Cutting contact and lawyer up is usually the best call.
Interesting how so many guys keep asking such questions, since in my 12 years of experience I have never had any woman claiming that I have harrased or raped her or any of her friends. Most girls seems to give me a good vibe post sex when I meet them again and so do their friends. On rare occasions they ignore me a bit out of "awkwardness" from her side, but that's ok.
I feel some of you are doing things terrible wrong to even get into such situations in the first place. This includes you Hue. Your stories are just so weird and alien to me. Non of my experienced seducer friends have ever had any stories resembling yours.
You may want to think about it.
Well Teevster, I feel as though that's oversimplying the problem. Sure, if you're trying to err on making things as safe as possible for yourself then you may as well just remove alcohol or substances from the equation entirely, especially during seductions that take place in or near college universities.
To date, every story I've heard of these sort of experiences came from college campuses. Both of the stories I mention here come from the same year while I was an undergraduate, with other undergraduates.
Actually, I just found both of the posts I'm referring to. Here's the thread from the more threatening accusation, "
"Quit trying to rape drunk girls" accusation (Gunwitch actually came in and commented) and here's the
LR of the night her friend made a stupid and silly comment on.
There is slut shaming within college universities. It is very, very common for girls to say things as to not appear a slut (as I'm sure you know). In college, social circle and reputation are extremely important to people, so they make up things to defend their outward image and - in addition - give them a story to believe for themselves. There's also a narrative against masculinity right now, and men in general. Men become framed as doing terrible shit to women when the situation (when the
reality) was more nuanced than this -
it's no new idea. That is reverse rationalization in a nutshell, and it's unfortunate that you see that phenomena present beyond just a girl going into auto-rejection (or when it happens in more positive ways like a girl rationalizing after sex on the first date the guy really was uniquely special). It can turn into a total disaster and it can be damn infuriating if you're involved. As Gunwitch put it, "this female sex hysteria is getting repulsive".

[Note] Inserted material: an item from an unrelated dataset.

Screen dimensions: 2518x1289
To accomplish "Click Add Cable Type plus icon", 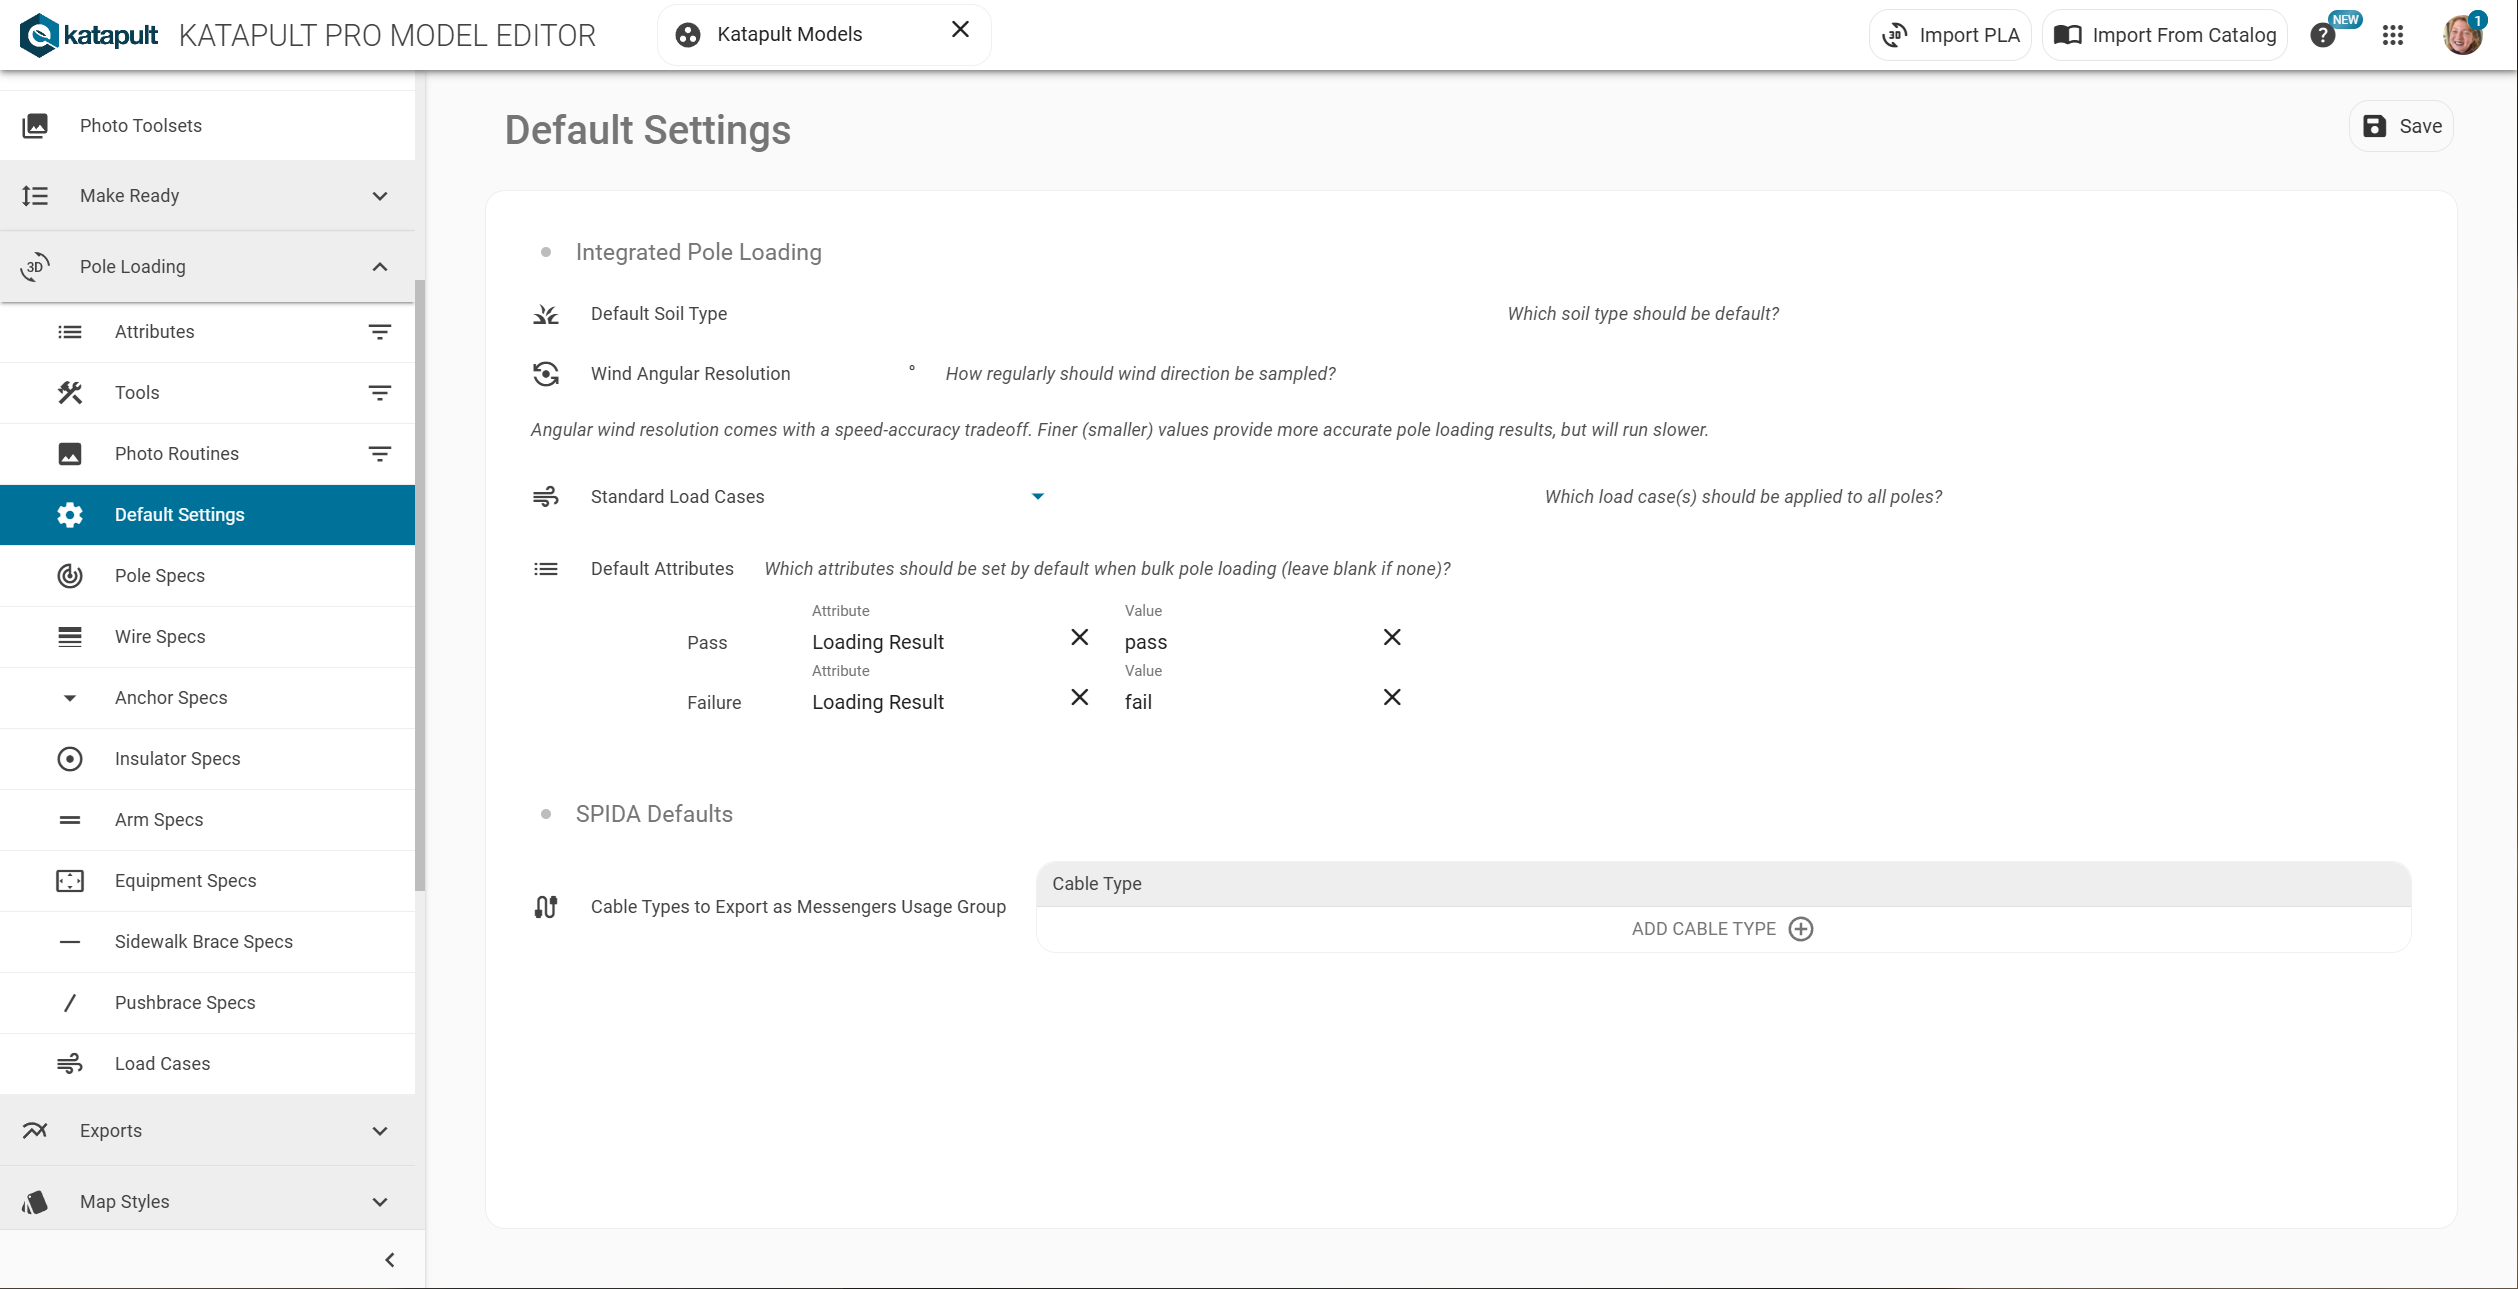I will click(x=1800, y=929).
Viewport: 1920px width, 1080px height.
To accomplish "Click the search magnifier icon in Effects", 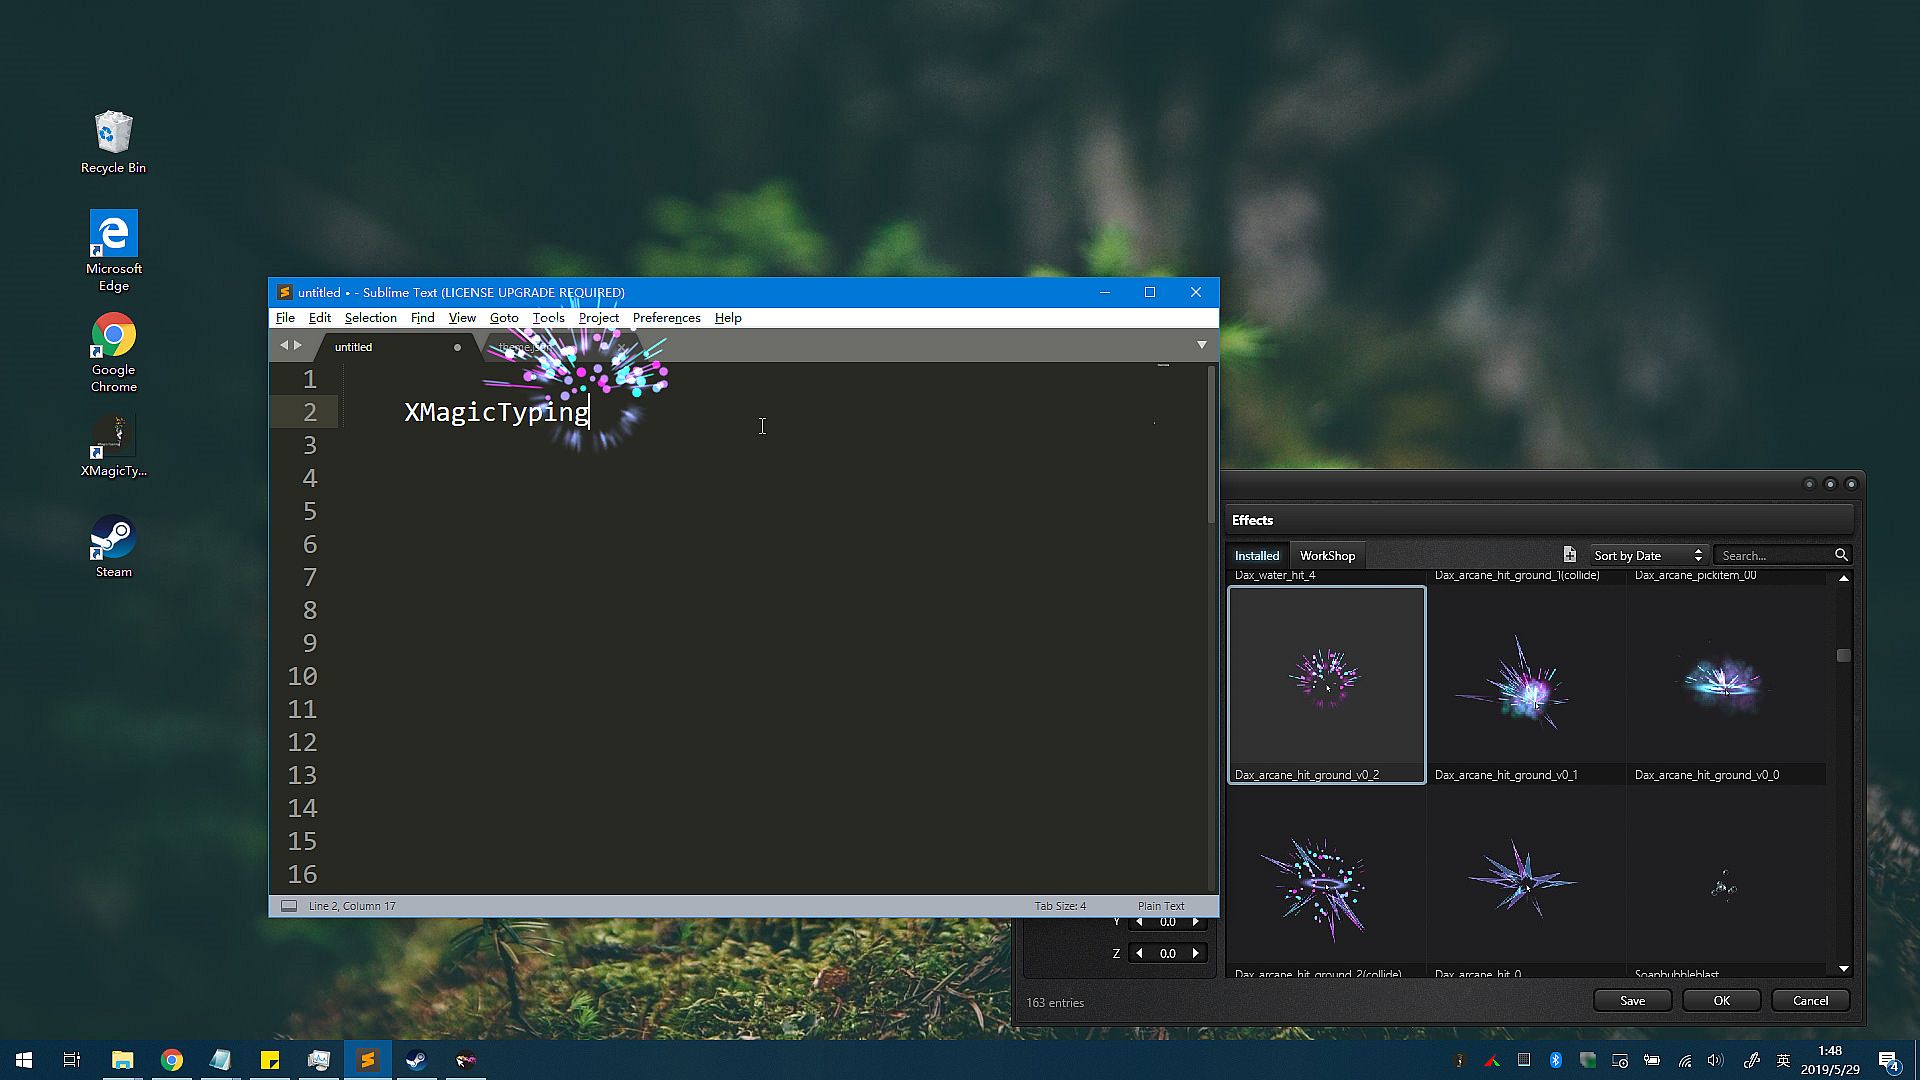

The only thing that I consider doing wrong was some technical mistakes I made.
My invite upstairs wasn't discrete to the one girl (and it was HER birthday party with all of her friends there), so I did so in a way that put her social reputation on the line. Given the context, that's a dumb mistake in my game. It was not calibrated.
The girl that I did sleep with (the one visiting) - we eventually stopped because I couldn't maintain an erection. I remember laughing at myself for "being a fuckboy" to the girl before she left. That's an absolutely terrible frame, she didn't have a good sexual experience and I didn't cater to her emotions much at all afterwards. I also said I had weed, and definitely did not lol. When I saw her friend who lived in town, she giggled about the situation - it was not an accusation like some of the others you hear about and is why she immediately agreed.
These situations, one very provoking and one pretty light-hearted still taught me important lessons. When you remain discrete enough that a girl doesn't have to worry about her reputation, the problem of possibly cheating on your boyfriend and what everyone (including him) will think diminishes in her head. And, when you properly handle frame control after sleeping with a girl, she'll probably be much more pleasant with you.
So no, I did not do anything terribly wrong, and I certainly didn't commit anything close to assault. I believe more than anything, this is a cultural issue coming over in a wave right now. If you choose to completely err on the side of caution, then it is always safer to not involve substances much at all when it comes to seduction. During undergraduate there is a mix of horny young adults, drinking, immaturity, and inexperience. With the culture that exists right now, it can be a dangerous cocktail for some. And yes, it's important to be aware of what learning seduction, as an undergraduate, when you're 18-22 and amongst culturally sensitive, young, and immature individuals might turn into... it's important to be careful.